DATA PROVIDED START

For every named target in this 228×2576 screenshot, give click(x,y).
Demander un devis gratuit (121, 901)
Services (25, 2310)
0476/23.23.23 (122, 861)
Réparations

DATA PROVIDED END

**ACTION ITEM**
Each line of the data needs to be repeated exactly.

**SOLUTION TO THE PROBLEM**
For every named target in this 228×2576 screenshot, give click(x,y).
Demander un devis gratuit (121, 901)
Services (25, 2310)
0476/23.23.23 (122, 861)
Réparations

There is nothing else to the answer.